[Records for locating described items]
↓
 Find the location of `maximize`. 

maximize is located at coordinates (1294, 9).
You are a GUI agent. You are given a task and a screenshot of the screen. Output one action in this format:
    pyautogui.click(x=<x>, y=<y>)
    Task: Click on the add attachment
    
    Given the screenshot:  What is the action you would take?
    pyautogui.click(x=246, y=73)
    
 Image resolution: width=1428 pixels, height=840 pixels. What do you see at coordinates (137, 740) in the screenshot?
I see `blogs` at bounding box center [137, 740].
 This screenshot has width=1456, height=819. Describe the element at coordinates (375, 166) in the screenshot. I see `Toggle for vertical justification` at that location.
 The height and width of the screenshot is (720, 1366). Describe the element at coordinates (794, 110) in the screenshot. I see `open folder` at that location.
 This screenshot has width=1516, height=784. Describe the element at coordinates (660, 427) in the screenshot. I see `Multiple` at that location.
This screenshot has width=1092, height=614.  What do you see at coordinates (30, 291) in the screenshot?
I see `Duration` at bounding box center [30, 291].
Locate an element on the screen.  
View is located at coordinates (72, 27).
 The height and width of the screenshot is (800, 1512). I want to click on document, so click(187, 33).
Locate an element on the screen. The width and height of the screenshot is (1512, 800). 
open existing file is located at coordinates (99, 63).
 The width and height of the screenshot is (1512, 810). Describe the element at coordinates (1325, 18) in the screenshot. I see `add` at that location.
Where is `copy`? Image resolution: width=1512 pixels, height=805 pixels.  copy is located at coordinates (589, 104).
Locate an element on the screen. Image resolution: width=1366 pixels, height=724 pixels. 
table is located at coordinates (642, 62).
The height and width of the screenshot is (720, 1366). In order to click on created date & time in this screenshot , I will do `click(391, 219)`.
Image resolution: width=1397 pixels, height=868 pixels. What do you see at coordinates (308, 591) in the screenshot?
↑
__TASK DIRECTIONS__. Collect every line in the items above that contains the string "width", and treat uppercase and lowercase as different.

__FINAL RESULT__.
 Image resolution: width=1428 pixels, height=840 pixels. What do you see at coordinates (137, 740) in the screenshot?
 This screenshot has width=1456, height=819. Describe the element at coordinates (375, 166) in the screenshot. I see `Toggle for vertical justification` at that location.
 The height and width of the screenshot is (720, 1366). Describe the element at coordinates (794, 110) in the screenshot. I see `open folder` at that location.
 This screenshot has width=1516, height=784. Describe the element at coordinates (660, 427) in the screenshot. I see `Multiple` at that location.
This screenshot has width=1092, height=614.  What do you see at coordinates (30, 291) in the screenshot?
 The height and width of the screenshot is (800, 1512). I want to click on document, so click(187, 33).
Locate an element on the screen. The width and height of the screenshot is (1512, 800). 
 The width and height of the screenshot is (1512, 810). Describe the element at coordinates (1325, 18) in the screenshot. I see `add` at that location.
Where is `copy`? Image resolution: width=1512 pixels, height=805 pixels.  copy is located at coordinates (589, 104).
Locate an element on the screen. Image resolution: width=1366 pixels, height=724 pixels. 
The height and width of the screenshot is (720, 1366). In order to click on created date & time in this screenshot , I will do `click(391, 219)`.
Image resolution: width=1397 pixels, height=868 pixels. What do you see at coordinates (308, 591) in the screenshot?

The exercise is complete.